The Court obtained what was believed to be a current telephone number where petitioner could be reached in order that we might attempt to set up a conference call to discuss petitioner's motion. Efforts were made on at least five occasions on February 17, and again several times on February 18 and 19 to reach petitioner. We were unsuccessful. However, the Court did leave messages on an answering machine at the number left by petitioner. As stated above, petitioner did not appear at calendar call.
A brief history is in order here. On September 16, 1992, a notice setting case for trial was mailed to petitioner, advising him that this case would be set for trial February 22, 1993.
On October 22, 1992, the Court granted respondent's motion for leave to commence discovery. On November 3, in compliance with the guidelines set forth in Rule 70(a)(1) 1 and Branerton Corp. v. Commissioner [Dec. 32,479], 61 T.C. 691 (1974), respondent wrote petitioner listing facts respondent believed were not in dispute and attached an informal document request and questions list.
1 All section references are to the Internal Revenue Code in effect for the taxable years in issue, and all Rule references are to the Tax Court Rules of Practice and Procedure, unless otherwise indicated.

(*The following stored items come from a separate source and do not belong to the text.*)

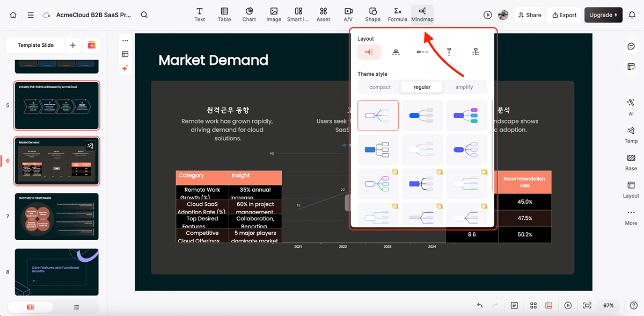644x316 pixels.
Task: Switch to the Template Slide tab
Action: pos(35,45)
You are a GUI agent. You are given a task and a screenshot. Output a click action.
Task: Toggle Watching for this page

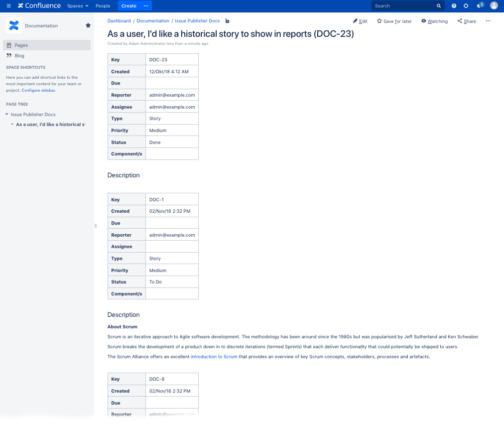pyautogui.click(x=434, y=21)
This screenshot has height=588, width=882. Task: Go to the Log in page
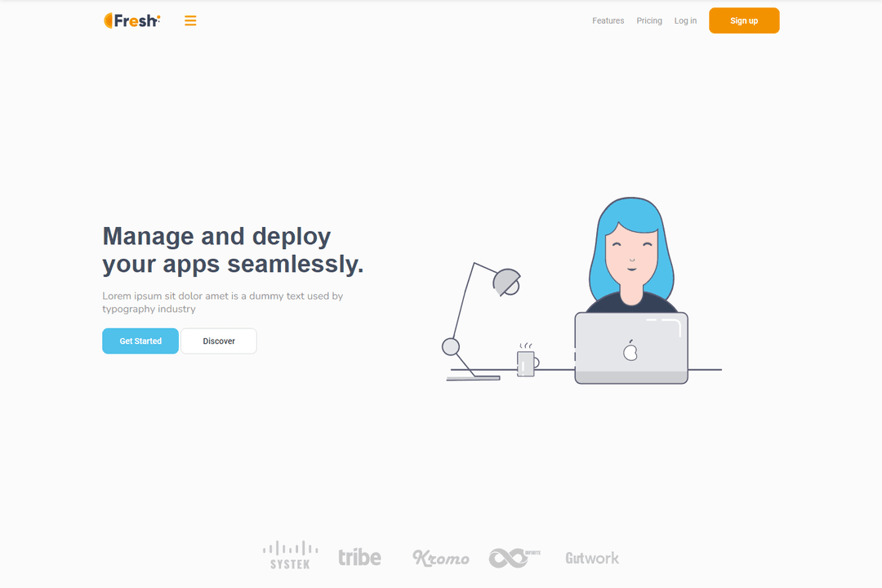[x=685, y=20]
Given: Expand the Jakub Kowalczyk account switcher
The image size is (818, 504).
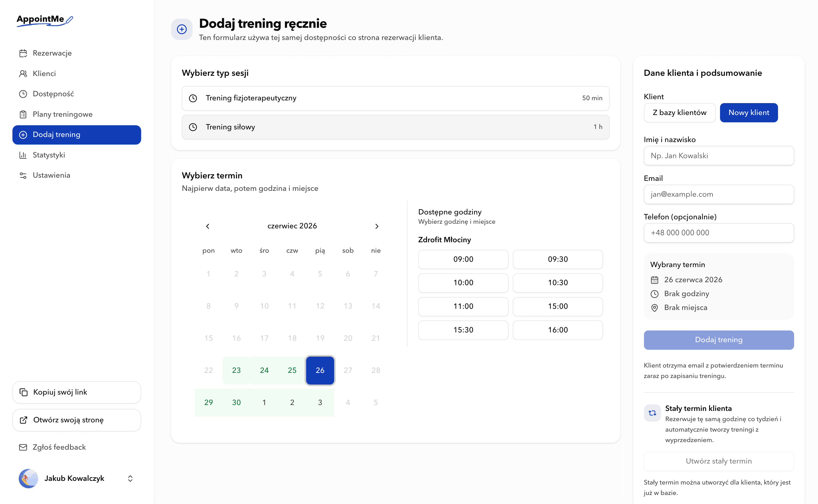Looking at the screenshot, I should coord(130,478).

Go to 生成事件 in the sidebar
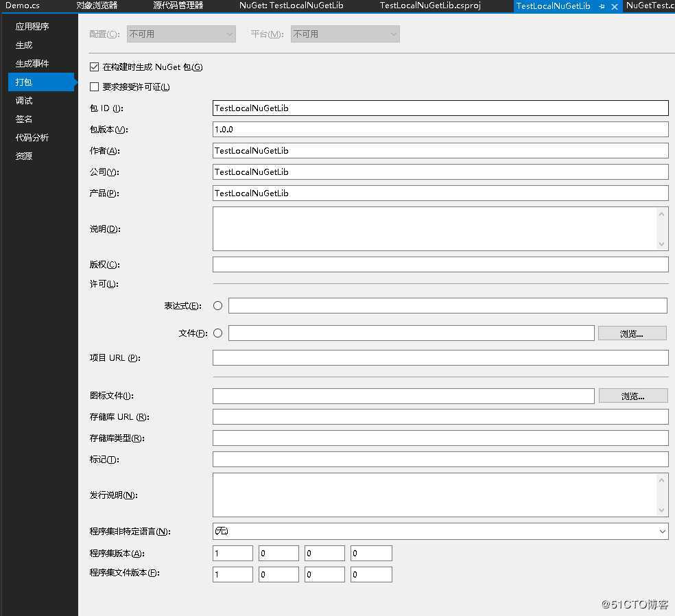(x=32, y=64)
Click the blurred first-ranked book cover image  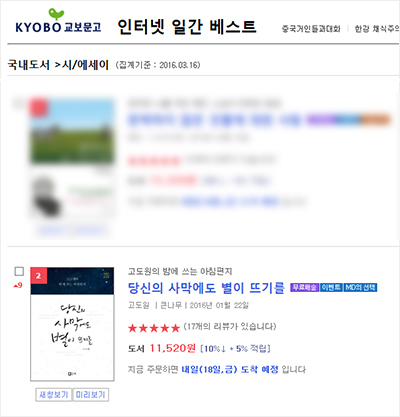point(72,131)
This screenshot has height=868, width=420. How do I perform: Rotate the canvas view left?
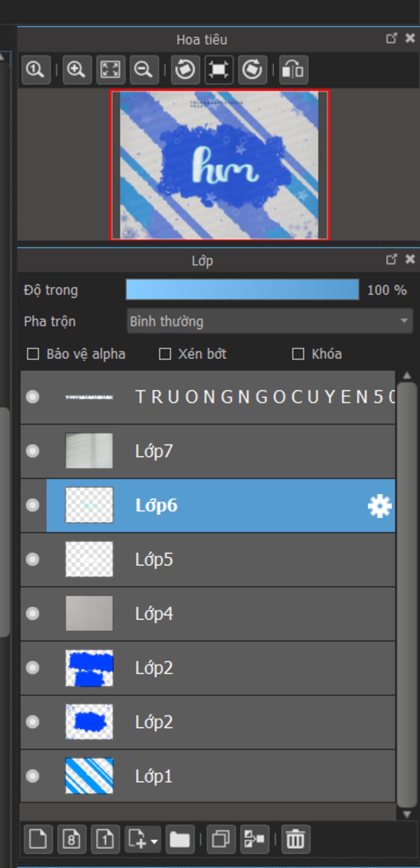(x=185, y=69)
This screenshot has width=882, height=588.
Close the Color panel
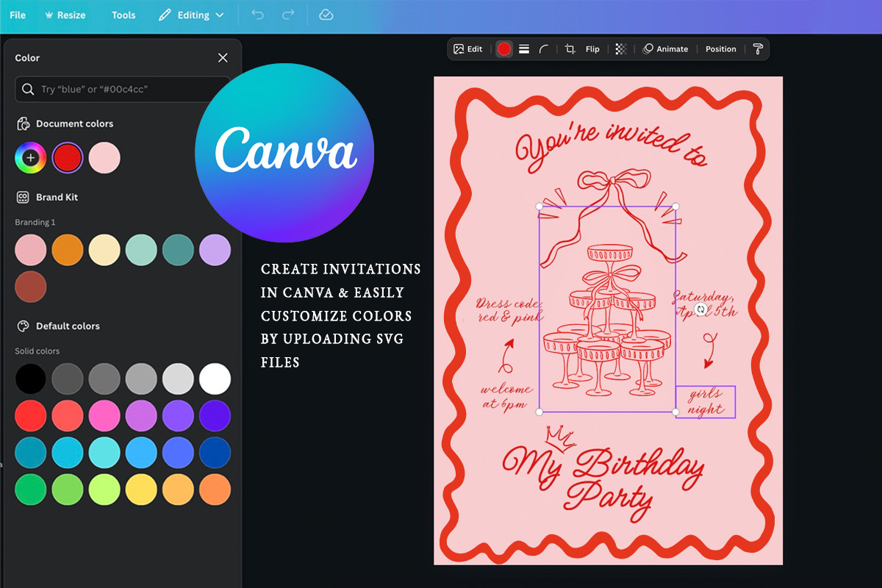pos(223,58)
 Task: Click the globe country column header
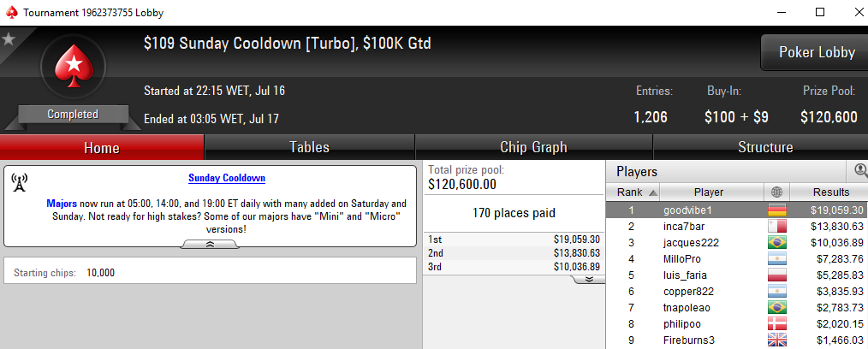pyautogui.click(x=776, y=192)
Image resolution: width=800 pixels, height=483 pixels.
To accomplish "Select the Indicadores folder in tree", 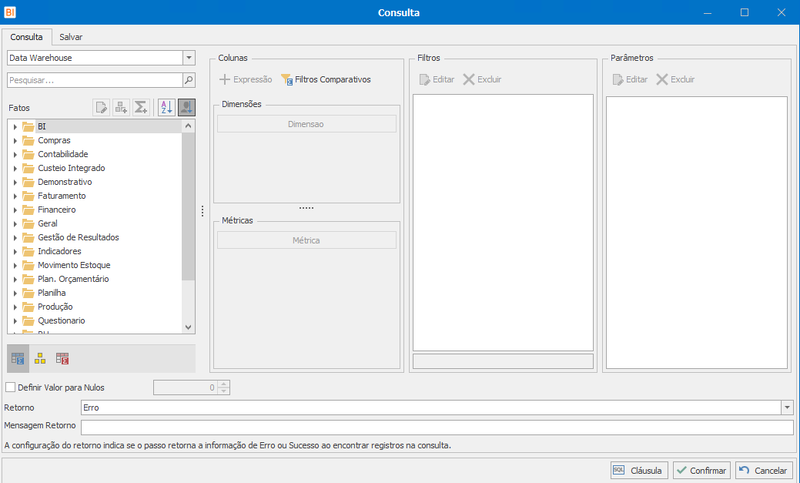I will click(59, 251).
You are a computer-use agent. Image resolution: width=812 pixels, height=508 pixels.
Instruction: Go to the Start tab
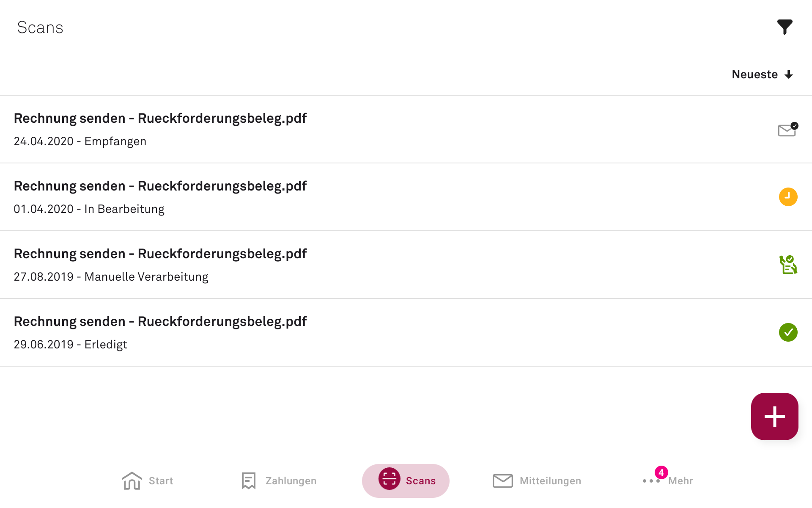[147, 481]
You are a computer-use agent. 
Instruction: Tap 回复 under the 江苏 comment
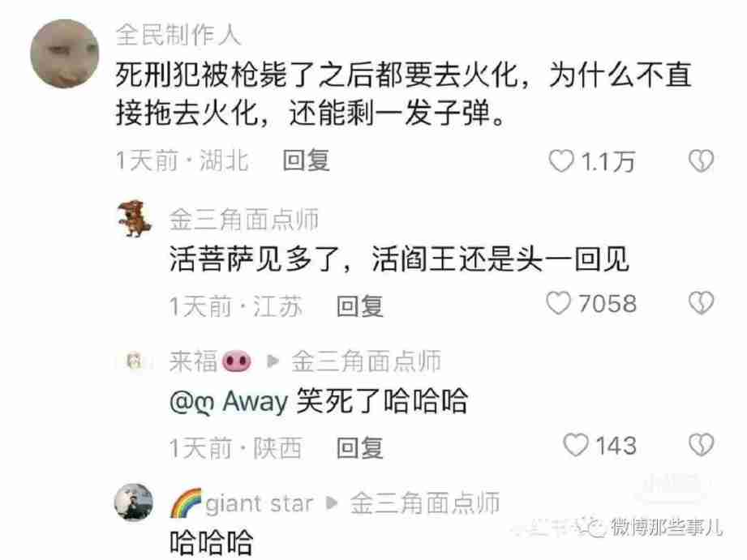[359, 306]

Petitioner failed to answer respondent's questions, to furnish the requested documents, or to contact respondent. Therefore, on November 23, 1992, respondent served written interrogatories upon petitioner and a formal request for production of documents. Petitioner did not respond. Respondent served requests for admissions on petitioner on December 11, 1992. Petitioner did not respond, and, under Rule 90(f) petitioner is deemed to have admitted the requested admissions. Freedson v. Commissioner [Dec. 33,511], 65 T.C. 333, 335-336 (1975), affd. [78-1 USTC ╤ 9171] 565 F.2d 954 (5th Cir. 1978).
Respondent moved to compel answers to interrogatories and production of documents on January 11, 1993. On January 14, 1993, we granted respondent's motions and ordered petitioner to answer the interrogatories and produce the requested documents on or before February 10, 1993. We also stated in that order that so much of respondent's motions seeking sanctions would be heard at the trial session scheduled to commence February 22, 1993.
We assume that petitioner's reference in his motion to the imposition of sanctions indicates he received the January 14 order, since that is the only reference to sanctions the Court has made. We find it hard to believe≈and petitioner does not contend≈that he did not receive either respondent's informal requests for production and answers to interrogatories or respondent's formal request for production and answers to interrogatories or respondent's motion to compel, which attached the request for production and interrogatories. The earlier requests were well before petitioner's personal problems. In all cases, the requests were the same and the response from petitioner has been the same: silence.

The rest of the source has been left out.